To depend on SwiftHTMLParser in your own project, add it to the dependencies
clause in your Package.swift
file:
dependencies: [
.package(url: "https://github.com/rnantes/swift-html-parser.git", from: "1.0.0")
]
Object naming is based on the HTML Standard. There are also easy to follow introductions available from w3schools and w3.
Node
, a protocol: - Consists of an start and closingTag
. (Closing tags may be ommited in some special cases)Tag
, a struct: - contains the tag's name, the opening tag contains any of the node'sAttribute
sAttribute
, a struct: - consist of a name and an associated value
Element
, a struct: - a Node that may contain nested nodes.TextNode
, a struct:- a Node that represents a block of text.Comment
, a struct: - a Node that represents a single or multi-line comment within an element.CData
, a struct: - a Node that represents a CData section and its associated text.DocumentTypeNode
, a struct: - a Node which provides metadata on how to parse the document
let fileURL = URL.init(fileURLWithPath: "/some/absolute/path/simple.html")!
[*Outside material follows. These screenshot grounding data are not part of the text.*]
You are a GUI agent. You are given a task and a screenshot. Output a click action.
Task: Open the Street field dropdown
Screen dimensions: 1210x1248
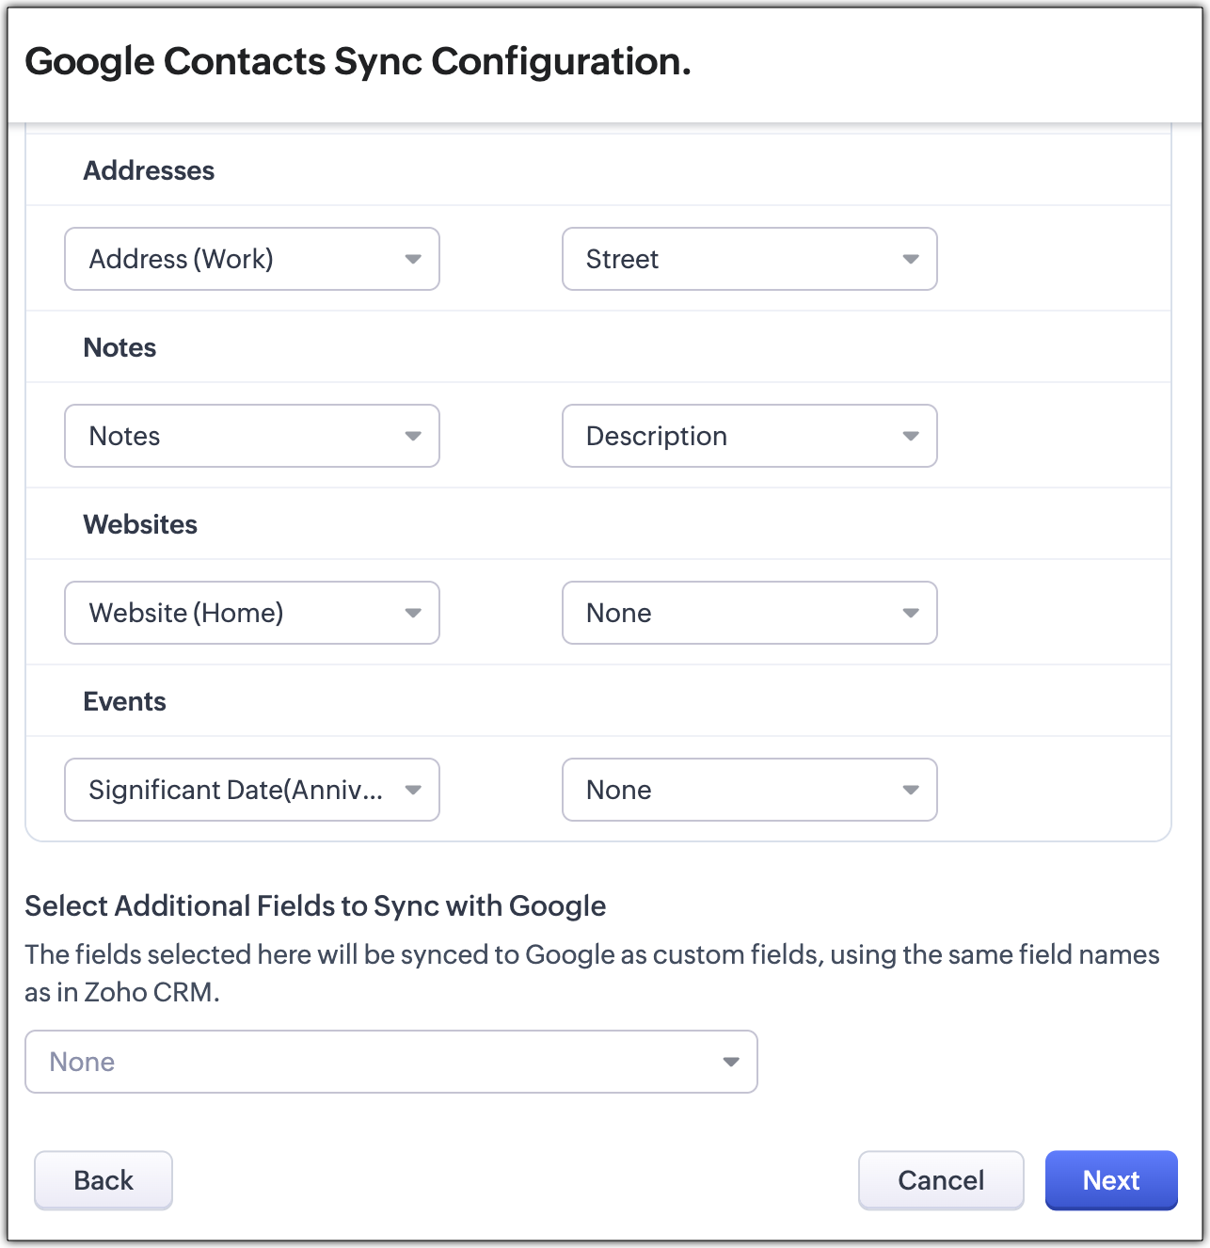pos(749,259)
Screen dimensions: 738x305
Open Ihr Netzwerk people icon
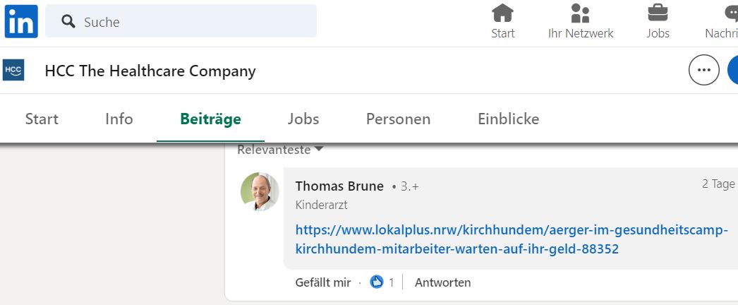click(x=580, y=13)
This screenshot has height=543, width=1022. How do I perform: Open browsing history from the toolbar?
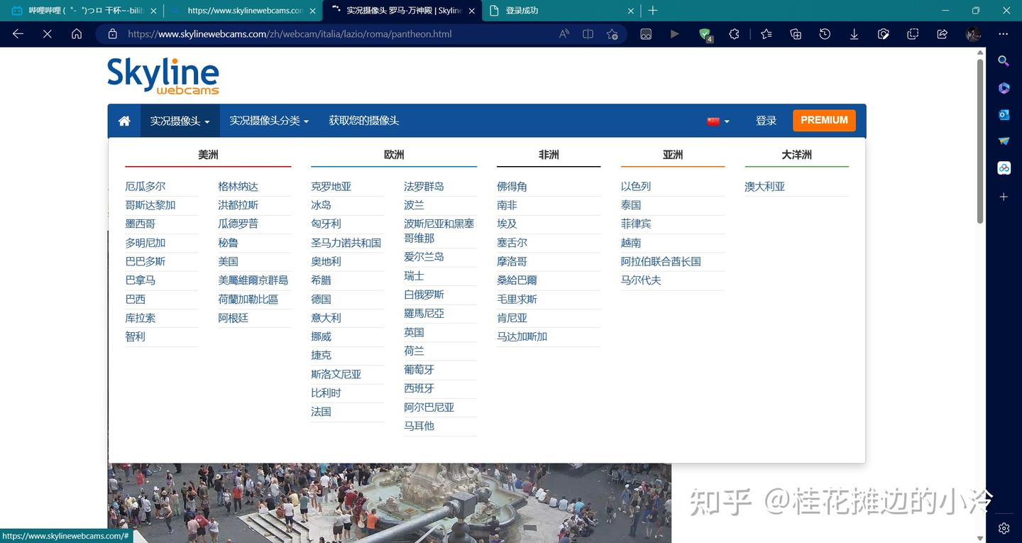click(x=824, y=33)
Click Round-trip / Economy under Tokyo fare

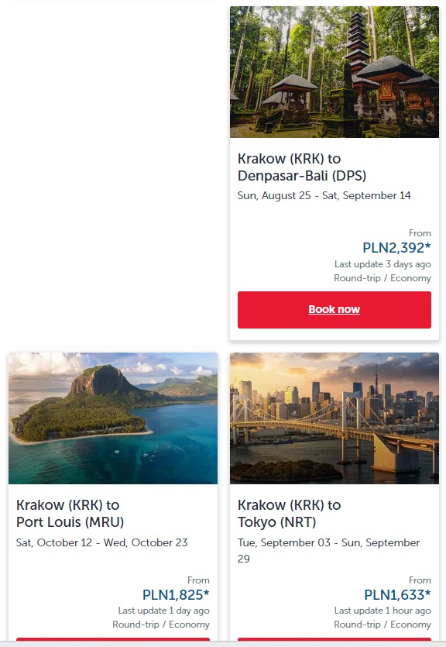pyautogui.click(x=382, y=625)
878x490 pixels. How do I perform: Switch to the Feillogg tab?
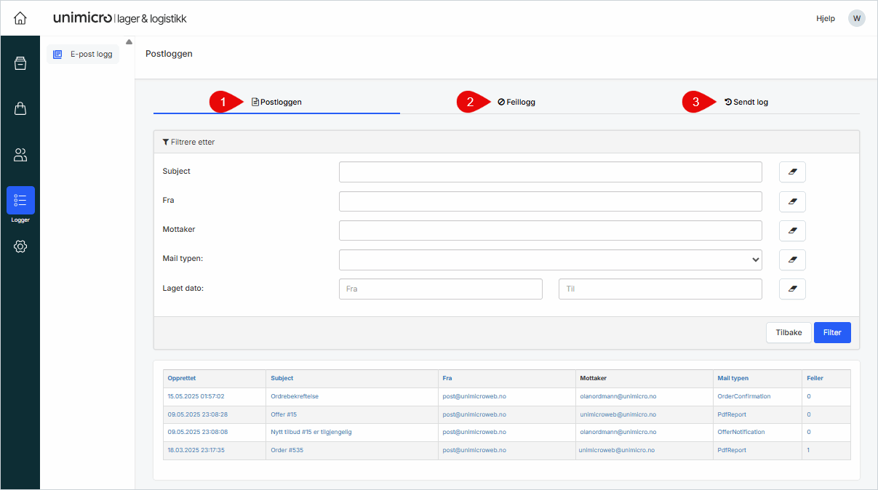click(x=516, y=103)
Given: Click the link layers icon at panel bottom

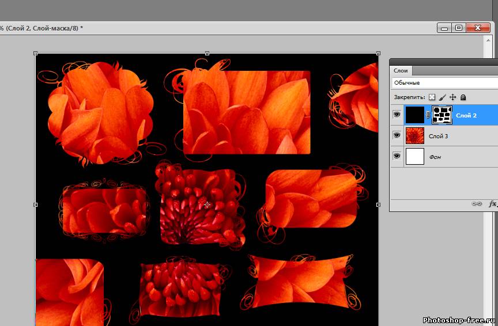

let nodeTree = try HTMLParser.parse(htmlString)
Alternativly to parse an XML file
let nodeTree = try XMLParser.parse(xmlString)
Element, Text, Comment, and CData selectors are availabe
// create a node selector path to describe what nodes to match in the nodeTree
let nodeSelectorPath: [NodeSelector] = [
ElementSelector().withTagName("html"),
ElementSelector().withTagName("body"),
ElementSelector().withTagName("div").withClassName("essay"),
ElementSelector().withTagName("p").atPosition(0)
]
// find the nodes that match the nodeSelectorPath
let matchingNodes = HTMLTraverser.findNodes(in: nodeTree, matching: nodeSelectorPath)
We will use the example file: simple.html
<!DOCTYPE html>
<html>
<head>
<title>This is a Simple Example</title>
</head>
<body>
<h1>This is a Heading</h1>
<div class="essay">
<p class="essay-paragraph opening-paragraph">This is the first paragraph.</p>
<p class="essay-paragraph body-paragraph">This is the second paragraph.</p>
<p class="essay-paragraph body-paragraph">This is the third paragraph.</p>
<p class="essay-paragraph body-paragraph">This is the fourth paragraph.</p>
<p class="essay-paragraph closing-paragraph">This is the fifth paragraph.</p>
<div>
<h3>Editor Notes</h3>
No notes here
</div>
</div>
<div class="bibliography">
<ul>
<li id="citation-1998">This is the first citation.</li>
<li id="citation-1999">This is the second citation.</li>
<li id="citation-2000">This is the third citation.</li>
</ul>
<div>
<h3>Bibliography Notes</h3>
No notes here
</div>
</div>
</body>
</html>
func parseAndTraverseSimpleHTML() throws {
// get string from file
let fileURL = URL.init(fileURLWithPath: "/some/absolute/path/simple.html")!
let htmlString = try String(contentsOf: fileURL, encoding: .utf8)
// parse the htmlString into a tree of node objects (DOM)
let nodeTree = try HTMLParser.parse(htmlString)
// create a node selector path to describe what nodes to match in the nodeTree
let nodeSelectorPath: [NodeSelector] = [
ElementSelector().withTagName("html"),
ElementSelector().withTagName("body"),
ElementSelector().withTagName("div").atPosition(0),
ElementSelector().withTagName("p").withClassName("body-paragraph")
]
// find the elements that match the nodeSelectorPath
// notice we use the findElements() function which only matches elements
let matchingElements = HTMLTraverser.findElements(in: nodeTree, matching: nodeSelectorPath)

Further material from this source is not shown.